A new sterile needle should be attached before each injection. Patients should also be instructed not to reuse needles. Reusing a needle increases the risk of needle blockage, which may result in under- or overdosing. In the event of a blocked needle, patients should follow the instructions in step 3 of the package leaflet (see section “Special precautions for use”).
Patients should visually check the number of units selected on the dose counter of the pen. Blind patients or patients with poor vision should be instructed to have the assistance of another person with good vision trained in the use of this insulin dosing device.
See also the section “Method of administration” in the section “Method of administration and dosage”.
Excipients: This medicinal product contains less than 1 mmol sodium (23 mg) per dose, i.e. essentially ‘sodium-free’.
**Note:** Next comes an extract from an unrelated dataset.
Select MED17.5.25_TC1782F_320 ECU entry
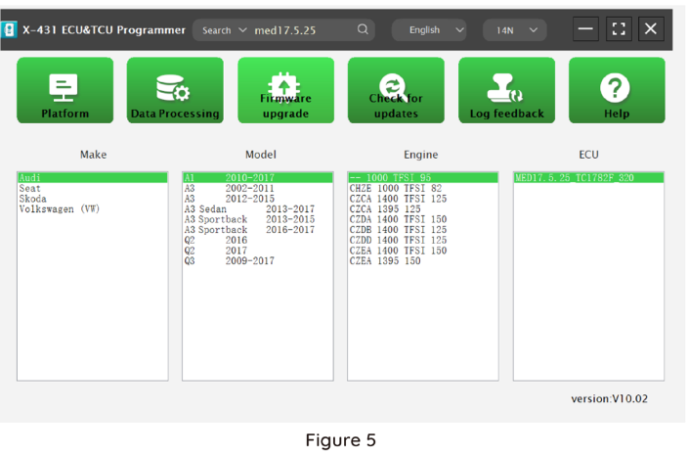 (x=574, y=178)
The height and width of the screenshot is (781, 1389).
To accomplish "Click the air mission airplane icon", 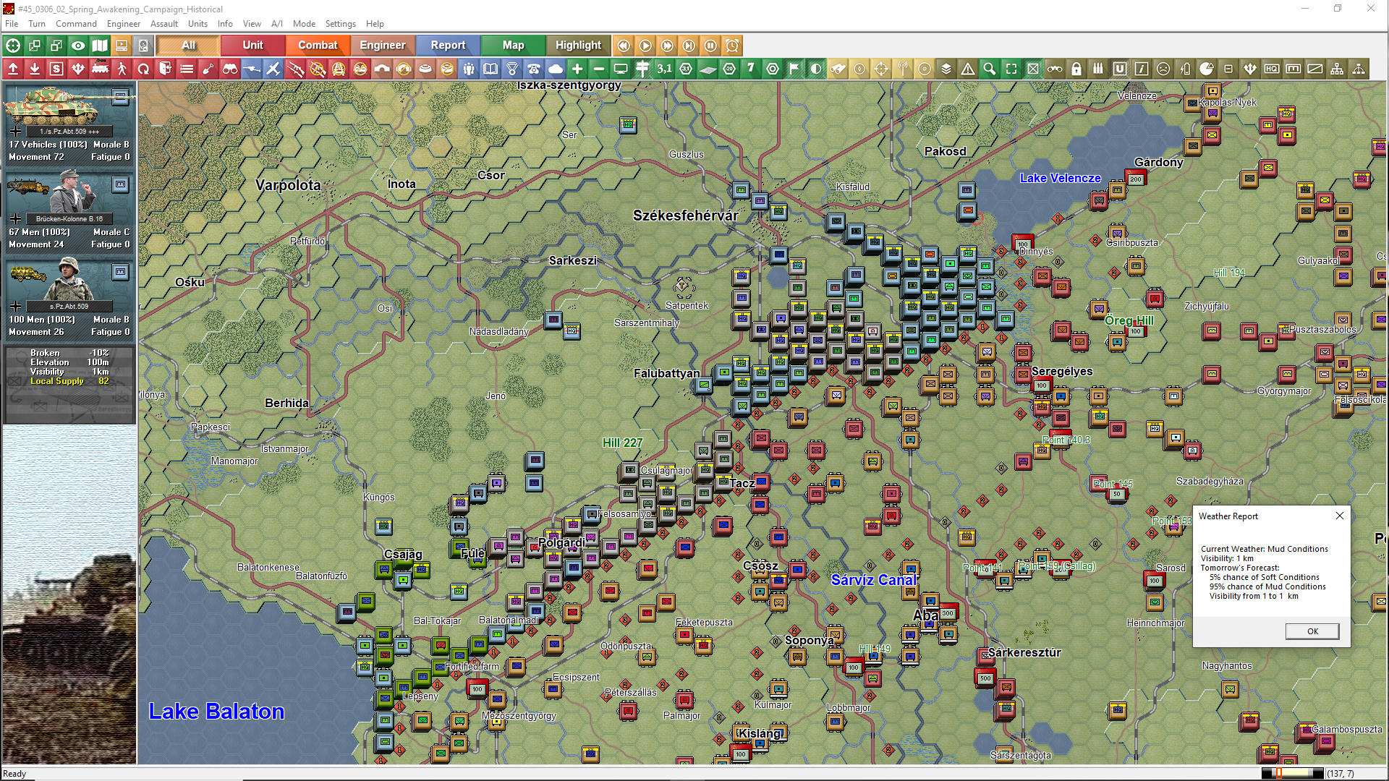I will [x=273, y=69].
Use during pregnancy or breastfeeding
Pregnancy. There is no clinical experience with Toujeo SoloStar in pregnant women. There are no clinical data from controlled clinical trials on the use of insulin glargine during pregnancy. A large amount of data on the use of this drug in pregnant women (more than 1000 pregnancy outcomes with the use of a medicinal product containing insulin glargine 100 U/ml) indicate that insulin glargine does not cause any specific adverse effects on pregnancy and does not cause any malformations or toxicity to the fetus/newborn. Studies in laboratory animals have not shown any signs of reproductive toxicity. Toujeo SoloStar can be used during pregnancy if necessary.
To prevent the undesirable consequences associated with the development of hyperglycemia, it is very important for patients with diabetes mellitus that arose before pregnancy or with gestational diabetes to maintain adequate metabolic control throughout the entire pregnancy. Insulin requirements may decrease during the first trimester of pregnancy and, as a rule, increase during the second and third trimesters. Immediately after delivery, insulin requirements decrease sharply (the risk of hypoglycemia increases). Therefore, careful control of blood glucose levels is very important.
Breastfeeding. It is not known whether insulin glargine is excreted in human milk. No metabolic effects are expected to occur in the newborn/infant through breast milk during breastfeeding, as insulin glargine is a peptide that is broken down to amino acids in the human gastrointestinal tract. Breastfeeding women may require dose and dietary adjustments.
Fertility: Studies in laboratory animals have not shown direct harmful effects on fertility.